The kiosk man waves me to one side. I hover while he serves the next customer, feeling like the beneficiary of a miracle that hasn't quite transpired yet. Abby arrives with wifi. "I got service! But it doesn't say what to do if you get the date wrong and don't realise for, like, a month."
"A man with a cap took my ticket," I tell her, and explain.
The man with the cap comes back. "Ok, here is your new ticket. Here is your old ticket. You have to pay for the new ticket, and then send this one back for a refund when you get home," he says. This sounds straightforward, except for the paying for a new ticket part. "Perhaps your friend has some money?" the man with the cap volunteers, helpfully.
Abby looks at me, and then at the two tickets, and then at the departures board where our train is due on platform two. Then she sighs. "You take American Express, right?"
Our journey to Munich takes about six hours. We edit photos together, and Abby starts her journal with the paper souvenirs we've collected. The TGV train is busy but quiet, and we take a route that winds through forested hills and crisp mountain passes. As the sun sets in Germany we pass through quiet villages surrounded by woodland, and push on through the gathering night in a strange hush. Abby sleeps. The train announcements change to German first, then French, then English.
München Hauptbahnhof is bright and alert. We have a couple of hours to wait before our train to Vienna, but it's very late and most of the shops are closed. Abby finds wifi by one of the shuttered stalls, so we make our rucksack-nest on the floor and use my high school German to get online. I'm finding it hard to read the signs around the station. A creeping sense of unease settles in my stomach; for the first time since we left home, I feel lost. I leave Abby to Facebook and seek out a station conductor in a Deutsch Bahn uniform, who assures me der Zug nach Wien will leave from platform four at 11.36pm.
It's a sleeper, of course - the first I've ever been on. A conductor checks our passes and asks what we'd like for breakfast before waving us on board. Our cabin feels like a safe cocoon in a strange and frightening night.
The night is soft as we pull out of the station. There's a family in the cabin next to us, and the conductor drops in to take our passports and set up the top bunk. I ask Abby to teach me how to shoot video, and spend a happy hour learning something new with a camera.
This is where I like to go when I am fearful. The trip-up with my ticket in Paris has shaken me, in a moment where my surest safeguard is my confident belief that I am at ease in the unknown. I have Abby, and a valid ticket, and my backpack, and my camera. I am going to be just fine. Even so, I barely sleep.

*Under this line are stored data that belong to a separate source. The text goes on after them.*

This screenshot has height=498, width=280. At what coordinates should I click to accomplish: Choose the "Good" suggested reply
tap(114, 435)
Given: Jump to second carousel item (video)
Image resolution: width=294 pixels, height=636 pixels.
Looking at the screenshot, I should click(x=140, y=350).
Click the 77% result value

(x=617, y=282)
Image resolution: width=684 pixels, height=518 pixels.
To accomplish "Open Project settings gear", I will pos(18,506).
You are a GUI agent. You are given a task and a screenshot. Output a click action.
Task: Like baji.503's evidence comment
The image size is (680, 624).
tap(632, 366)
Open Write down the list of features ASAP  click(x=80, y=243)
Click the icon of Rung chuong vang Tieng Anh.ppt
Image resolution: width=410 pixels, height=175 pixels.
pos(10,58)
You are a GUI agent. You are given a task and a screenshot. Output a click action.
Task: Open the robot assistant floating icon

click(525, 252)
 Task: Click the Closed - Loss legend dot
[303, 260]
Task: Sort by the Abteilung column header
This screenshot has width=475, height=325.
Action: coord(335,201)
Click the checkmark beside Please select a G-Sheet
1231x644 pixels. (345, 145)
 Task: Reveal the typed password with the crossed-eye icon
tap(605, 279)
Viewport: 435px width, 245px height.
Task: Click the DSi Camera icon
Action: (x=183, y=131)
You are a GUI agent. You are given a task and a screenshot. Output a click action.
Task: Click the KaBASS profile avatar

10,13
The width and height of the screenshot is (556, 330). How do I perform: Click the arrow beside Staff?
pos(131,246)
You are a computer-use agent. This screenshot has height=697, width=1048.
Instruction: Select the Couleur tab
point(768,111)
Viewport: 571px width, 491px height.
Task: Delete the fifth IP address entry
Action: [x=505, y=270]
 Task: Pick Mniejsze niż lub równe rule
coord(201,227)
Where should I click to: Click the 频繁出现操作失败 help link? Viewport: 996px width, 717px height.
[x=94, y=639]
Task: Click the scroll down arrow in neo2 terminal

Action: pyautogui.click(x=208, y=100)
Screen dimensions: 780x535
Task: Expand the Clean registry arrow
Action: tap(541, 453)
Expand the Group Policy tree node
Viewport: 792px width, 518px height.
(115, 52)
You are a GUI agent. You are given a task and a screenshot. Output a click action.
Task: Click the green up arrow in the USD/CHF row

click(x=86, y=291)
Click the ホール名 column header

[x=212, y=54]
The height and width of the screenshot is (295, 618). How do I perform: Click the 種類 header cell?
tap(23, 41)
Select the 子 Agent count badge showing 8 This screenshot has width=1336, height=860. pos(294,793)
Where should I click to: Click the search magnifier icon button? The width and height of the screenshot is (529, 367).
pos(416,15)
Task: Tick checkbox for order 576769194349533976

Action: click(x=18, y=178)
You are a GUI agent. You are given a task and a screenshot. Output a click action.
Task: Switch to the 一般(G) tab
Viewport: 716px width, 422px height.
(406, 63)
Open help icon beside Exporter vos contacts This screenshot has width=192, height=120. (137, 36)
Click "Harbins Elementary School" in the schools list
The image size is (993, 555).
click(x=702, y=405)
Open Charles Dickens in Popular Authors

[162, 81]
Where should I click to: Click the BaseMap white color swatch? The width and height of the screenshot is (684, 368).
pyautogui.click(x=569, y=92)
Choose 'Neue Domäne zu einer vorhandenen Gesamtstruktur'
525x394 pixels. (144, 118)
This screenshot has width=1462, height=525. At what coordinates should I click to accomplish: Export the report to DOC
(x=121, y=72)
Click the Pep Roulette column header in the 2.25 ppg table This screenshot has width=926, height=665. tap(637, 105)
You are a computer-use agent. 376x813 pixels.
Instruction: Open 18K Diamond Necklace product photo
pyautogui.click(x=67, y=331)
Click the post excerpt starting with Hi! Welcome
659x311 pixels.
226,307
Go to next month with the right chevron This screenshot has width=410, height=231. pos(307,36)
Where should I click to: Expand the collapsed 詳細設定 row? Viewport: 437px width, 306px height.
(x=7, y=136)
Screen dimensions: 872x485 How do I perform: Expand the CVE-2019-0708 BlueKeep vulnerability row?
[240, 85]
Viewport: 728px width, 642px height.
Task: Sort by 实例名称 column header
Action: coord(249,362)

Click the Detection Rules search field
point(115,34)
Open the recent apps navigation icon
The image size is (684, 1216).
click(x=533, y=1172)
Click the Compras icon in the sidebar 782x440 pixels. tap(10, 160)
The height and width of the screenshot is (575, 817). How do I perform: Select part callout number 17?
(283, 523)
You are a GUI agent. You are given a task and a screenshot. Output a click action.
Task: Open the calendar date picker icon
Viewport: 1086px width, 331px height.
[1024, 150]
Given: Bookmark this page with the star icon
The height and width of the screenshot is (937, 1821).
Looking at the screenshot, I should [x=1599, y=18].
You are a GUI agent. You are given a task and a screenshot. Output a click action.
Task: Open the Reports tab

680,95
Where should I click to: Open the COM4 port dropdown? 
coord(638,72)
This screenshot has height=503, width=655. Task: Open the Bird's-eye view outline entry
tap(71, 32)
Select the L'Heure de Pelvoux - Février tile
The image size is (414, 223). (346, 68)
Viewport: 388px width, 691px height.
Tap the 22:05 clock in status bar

What I cannot know yet is that our train follows a route that is about to become one of the most well-travelled in Europe. My petty fear lays the tracks for tens of thousands who will come, in carriages packed to suffocation, in the opposite direction. This exodus will begin in two weeks, by which time I will be home, watching the desperation from my laptop screen. Refugees - Syrians, mostly - who have passed their children through train windows at Keleti station, will journey our route in reverse: from Budapest to Vienna, and on to Munich, in the hope of a world safe from death and war.
I have Abby, and a valid ticket, and my backpack, and my camera. I have a soft bed. I have safe passage. But I lie awake in the dark, listening to the train's strange hush, waiting and waiting and waiting to arrive.
Day 3 & 4
It is very early in the morning, and this Vienna suburb is overcast and quiet. Our hostel is an Airbnb-type place, not far from the Westbahnhof, and we follow Abby's hastily-copied map to a large apartment building on an empty street. The elevator here is sensibly-sized, with an iron grill, and we ride to the fifth floor where a sign welcomes us to our home in the city.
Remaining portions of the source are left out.